That sound cannot be identified by a projected, argumentative narrative unless, in equally uncommon circumstances, reason and experience win out. Talking is what we're doing here, only discussing an experience that is certain and accurate and not as subjective and changeable and unreliable as some people who don't appreciate it claim it is—true realism is both subliminal and unquestionable. And the goal is realistic-sounding playback. That's why we're doing audio.

I've always advised going out and listening to as much as you can. That's how it's always been done; that's how those paradigm-shifting experiences are discovered by all of us. I'm sure I have, and both what they were and how they sounded were incredibly pleasant and surprising.
 
It would be ideal if there were some sort of way to quantifiably correlate specific measurements to quality of sound, particularly with measurements associated with AVRs.
That's right. To put it another way, what is that hopefully small and repeatable packet of data, and how is it related to the perception of a significant level of authentic musical realism? Since this is a speaker discussion within a speaker forum, I can speak from personal experience when I say that I haven't found a trustworthy all-data solution in forty years, and I haven't discovered an effective one that connects to or stems from hundreds of thousands of data trials over hundreds of speaker designs. Yes, data work.

I search for information that can tell me more about the engineering behind a finished item's sound—things that the general public seems not to mention—but I have no way of knowing if a device that provides those fundamental signs does the job well. They do not map. The correct sound exists, as do good physical design objectives, though we're already losing certainty about them as they too must yield to their real sound. However, neither I nor anybody else in my circle can come up with a plug-and-play shorthand for it.

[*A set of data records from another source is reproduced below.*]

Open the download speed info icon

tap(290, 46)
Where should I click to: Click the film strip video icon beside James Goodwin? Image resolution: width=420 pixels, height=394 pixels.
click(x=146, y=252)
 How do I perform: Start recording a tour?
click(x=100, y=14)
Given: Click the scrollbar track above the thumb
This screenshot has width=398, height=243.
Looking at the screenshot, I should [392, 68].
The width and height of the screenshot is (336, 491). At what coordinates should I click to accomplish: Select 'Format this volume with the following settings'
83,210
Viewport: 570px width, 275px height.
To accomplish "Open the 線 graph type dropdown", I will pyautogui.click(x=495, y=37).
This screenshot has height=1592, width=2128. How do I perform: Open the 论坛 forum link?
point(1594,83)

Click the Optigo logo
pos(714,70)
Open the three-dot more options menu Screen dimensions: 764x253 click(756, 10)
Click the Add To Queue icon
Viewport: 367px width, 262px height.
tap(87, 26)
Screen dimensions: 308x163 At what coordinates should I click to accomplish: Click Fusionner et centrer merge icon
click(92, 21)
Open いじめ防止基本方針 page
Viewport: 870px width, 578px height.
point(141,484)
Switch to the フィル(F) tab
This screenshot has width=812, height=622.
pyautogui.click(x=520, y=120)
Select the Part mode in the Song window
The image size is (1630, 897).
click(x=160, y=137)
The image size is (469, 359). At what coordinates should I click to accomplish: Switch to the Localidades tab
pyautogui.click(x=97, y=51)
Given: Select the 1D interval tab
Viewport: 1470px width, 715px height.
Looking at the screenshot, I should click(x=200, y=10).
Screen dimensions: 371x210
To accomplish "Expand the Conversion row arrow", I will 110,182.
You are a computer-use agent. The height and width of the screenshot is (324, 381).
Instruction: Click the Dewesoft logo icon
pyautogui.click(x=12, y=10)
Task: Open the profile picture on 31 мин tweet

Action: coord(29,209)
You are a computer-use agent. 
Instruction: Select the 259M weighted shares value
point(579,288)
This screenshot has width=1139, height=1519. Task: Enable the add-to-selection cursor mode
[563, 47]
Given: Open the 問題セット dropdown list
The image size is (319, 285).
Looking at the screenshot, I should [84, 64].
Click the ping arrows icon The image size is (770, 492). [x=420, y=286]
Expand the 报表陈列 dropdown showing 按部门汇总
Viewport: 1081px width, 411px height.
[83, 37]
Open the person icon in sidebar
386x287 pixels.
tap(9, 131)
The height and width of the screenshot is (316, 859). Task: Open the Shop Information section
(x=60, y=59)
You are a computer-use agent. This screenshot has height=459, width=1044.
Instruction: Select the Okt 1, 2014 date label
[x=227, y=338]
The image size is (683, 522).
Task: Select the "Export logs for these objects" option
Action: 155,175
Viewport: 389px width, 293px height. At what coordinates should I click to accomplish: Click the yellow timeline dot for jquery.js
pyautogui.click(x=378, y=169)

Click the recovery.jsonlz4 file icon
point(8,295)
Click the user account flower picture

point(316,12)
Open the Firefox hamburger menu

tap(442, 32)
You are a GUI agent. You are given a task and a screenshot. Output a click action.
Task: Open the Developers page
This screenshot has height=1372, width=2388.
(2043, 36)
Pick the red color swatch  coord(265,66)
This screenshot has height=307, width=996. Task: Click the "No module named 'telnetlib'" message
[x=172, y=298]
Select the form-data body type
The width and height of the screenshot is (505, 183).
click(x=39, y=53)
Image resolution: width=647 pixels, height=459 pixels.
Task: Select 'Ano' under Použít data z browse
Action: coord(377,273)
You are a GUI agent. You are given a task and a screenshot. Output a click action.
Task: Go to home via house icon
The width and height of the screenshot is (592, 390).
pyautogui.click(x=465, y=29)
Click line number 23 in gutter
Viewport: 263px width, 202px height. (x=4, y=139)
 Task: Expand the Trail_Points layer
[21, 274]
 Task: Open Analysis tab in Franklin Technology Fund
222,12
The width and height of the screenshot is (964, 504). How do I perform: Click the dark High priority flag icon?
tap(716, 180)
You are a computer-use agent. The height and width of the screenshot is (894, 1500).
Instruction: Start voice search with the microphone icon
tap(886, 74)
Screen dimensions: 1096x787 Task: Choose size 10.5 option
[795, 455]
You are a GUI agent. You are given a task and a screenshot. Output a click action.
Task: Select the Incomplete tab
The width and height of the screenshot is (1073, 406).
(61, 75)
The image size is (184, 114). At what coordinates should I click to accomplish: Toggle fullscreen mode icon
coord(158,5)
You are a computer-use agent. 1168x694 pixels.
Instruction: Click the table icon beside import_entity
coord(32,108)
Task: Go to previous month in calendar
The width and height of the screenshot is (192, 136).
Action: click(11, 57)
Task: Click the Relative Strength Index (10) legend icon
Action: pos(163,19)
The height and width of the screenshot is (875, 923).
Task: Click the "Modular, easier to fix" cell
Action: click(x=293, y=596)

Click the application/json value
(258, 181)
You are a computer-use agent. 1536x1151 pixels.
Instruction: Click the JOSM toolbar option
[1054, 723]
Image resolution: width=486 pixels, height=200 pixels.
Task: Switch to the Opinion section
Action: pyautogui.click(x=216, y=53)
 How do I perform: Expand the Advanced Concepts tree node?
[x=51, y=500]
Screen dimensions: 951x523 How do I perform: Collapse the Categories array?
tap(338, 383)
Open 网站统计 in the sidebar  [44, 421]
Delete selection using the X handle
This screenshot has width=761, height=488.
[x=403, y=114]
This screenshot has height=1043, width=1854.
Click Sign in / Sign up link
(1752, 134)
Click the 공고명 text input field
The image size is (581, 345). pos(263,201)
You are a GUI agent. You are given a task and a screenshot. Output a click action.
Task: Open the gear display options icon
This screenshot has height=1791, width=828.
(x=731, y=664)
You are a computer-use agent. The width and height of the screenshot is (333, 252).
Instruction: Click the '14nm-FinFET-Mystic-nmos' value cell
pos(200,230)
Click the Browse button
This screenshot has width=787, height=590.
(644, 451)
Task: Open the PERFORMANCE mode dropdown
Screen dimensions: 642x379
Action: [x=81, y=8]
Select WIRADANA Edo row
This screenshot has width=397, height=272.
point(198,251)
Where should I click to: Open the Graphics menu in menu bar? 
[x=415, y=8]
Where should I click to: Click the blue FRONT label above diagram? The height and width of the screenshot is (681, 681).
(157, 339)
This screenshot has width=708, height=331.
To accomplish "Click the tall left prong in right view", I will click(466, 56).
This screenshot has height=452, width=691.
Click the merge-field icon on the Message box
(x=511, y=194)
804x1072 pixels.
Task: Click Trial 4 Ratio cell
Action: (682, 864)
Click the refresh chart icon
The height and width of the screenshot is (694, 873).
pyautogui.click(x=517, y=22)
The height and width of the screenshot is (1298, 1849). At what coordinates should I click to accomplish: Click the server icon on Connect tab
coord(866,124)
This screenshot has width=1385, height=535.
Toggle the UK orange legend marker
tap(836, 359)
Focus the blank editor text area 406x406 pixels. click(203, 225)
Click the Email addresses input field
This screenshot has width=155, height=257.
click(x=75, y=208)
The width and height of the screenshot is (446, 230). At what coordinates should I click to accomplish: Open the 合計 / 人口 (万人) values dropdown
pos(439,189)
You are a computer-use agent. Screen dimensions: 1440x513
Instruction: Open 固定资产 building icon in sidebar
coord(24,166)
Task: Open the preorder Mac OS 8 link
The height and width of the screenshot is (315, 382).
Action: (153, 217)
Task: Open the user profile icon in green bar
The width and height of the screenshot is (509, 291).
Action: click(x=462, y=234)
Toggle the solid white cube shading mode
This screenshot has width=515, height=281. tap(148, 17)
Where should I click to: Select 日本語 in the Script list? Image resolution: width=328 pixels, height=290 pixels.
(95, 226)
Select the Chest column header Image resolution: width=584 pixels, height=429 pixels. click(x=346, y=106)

It certainly would be ideal if there were some sort of way to quantifiably correlate specific measurements to quality of sound. When talking about it what there are instead are approximations and ideas.
 
This link is to an ASR post that shows Eric’s response to Erin’s 2nd review and then Erin’s response back to Eric.
Could you provide a visual diagram of that please? o_O

For me
- Audio Science Reviews measurements didn't look that awful in the first place. Yeah the response is hardly flat, and there's impedance resonance, join the club of 6,846,223 other speaker designs. Not impressive but I've seen far worse, like that Volti Razz horn for instance.
-Yet another manufacturer spitting out lies about sensitivity. We should bring back public stocks and the guillotine.
Something not clear to me now: these speakers ship with feet? Or holes? The holes came about from the manufacturer's fault, OR because the owner didn't send the plugs along?
 
i have bailed Eric at tekton out of trouble but wont anymore.
He crossed a line with Erin. Way uncool,.